試用期間中も、労働契約自体はすでに成立していますが、就業規則や労働契約等で使用者側に解雇権が留保されている場合も多くあります。
試用期間中の解雇については、通常の解雇よりも広い範囲で解雇の自由が認められていますが、合理的な理由もなく、恣意的に解雇することはできません。採用決定後の調査結果や試用期間中の勤務状態などにより、会社が当初知ることができず、また、知ることが期待できないような事実を知ったために、その者を引き続き雇用することが適当でないと判断することに合理性がある場合に限られます(三菱樹脂事件 最大判昭38年12月12日)。

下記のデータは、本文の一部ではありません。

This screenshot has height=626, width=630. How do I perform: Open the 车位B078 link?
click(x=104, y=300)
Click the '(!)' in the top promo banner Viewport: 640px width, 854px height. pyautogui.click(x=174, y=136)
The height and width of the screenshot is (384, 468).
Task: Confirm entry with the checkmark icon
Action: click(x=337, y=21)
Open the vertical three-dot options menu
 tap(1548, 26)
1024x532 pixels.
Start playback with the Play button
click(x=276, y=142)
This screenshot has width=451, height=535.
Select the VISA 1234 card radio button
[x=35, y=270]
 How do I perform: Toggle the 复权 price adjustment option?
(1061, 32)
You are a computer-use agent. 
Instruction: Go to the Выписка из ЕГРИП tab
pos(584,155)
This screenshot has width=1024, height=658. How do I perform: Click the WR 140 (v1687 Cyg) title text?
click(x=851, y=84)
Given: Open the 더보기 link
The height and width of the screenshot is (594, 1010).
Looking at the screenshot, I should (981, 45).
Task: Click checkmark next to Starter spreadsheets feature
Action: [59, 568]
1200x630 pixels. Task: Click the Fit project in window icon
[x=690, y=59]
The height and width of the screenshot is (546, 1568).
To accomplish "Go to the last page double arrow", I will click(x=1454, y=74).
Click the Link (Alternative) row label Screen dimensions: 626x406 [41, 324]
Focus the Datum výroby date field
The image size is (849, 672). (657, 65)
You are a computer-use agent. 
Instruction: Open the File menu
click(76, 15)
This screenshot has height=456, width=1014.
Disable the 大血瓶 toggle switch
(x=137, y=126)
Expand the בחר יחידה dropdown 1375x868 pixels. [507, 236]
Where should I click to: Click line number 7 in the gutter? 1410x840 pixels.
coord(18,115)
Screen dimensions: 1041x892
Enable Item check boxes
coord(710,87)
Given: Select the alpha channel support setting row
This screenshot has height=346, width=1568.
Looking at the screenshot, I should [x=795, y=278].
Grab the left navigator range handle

単に「やる気が見られない」などという抽象的な理由は、客観的に見て合理的な理由とは考えられませんので、使用者に、解雇理由が就業規則や労働契約等に基づいたものかを確認するなど、納得のいく説明を求めてください。
ここにも注意!
解雇予告手当について
試用期間中といえども、14日を超えて雇用している場合は、使用者は30日前までに解雇予告をするか、平均賃金の30日分以上の解雇予告手当を支払う必要があります(労働基準法第20条、21条)。
解雇理由証明書の請求について
労働者は、解雇予告がされた日から退職の日までの間に、解雇の理由について、証明書の発行を請求でき、請求があった場合、使用者は遅滞なく証明書を交付しなければならないこと。この証明書には、労働者の請求しない事項を記入してはならないことが労働基準法に定められています(労働基準法第22条第2・第3項)。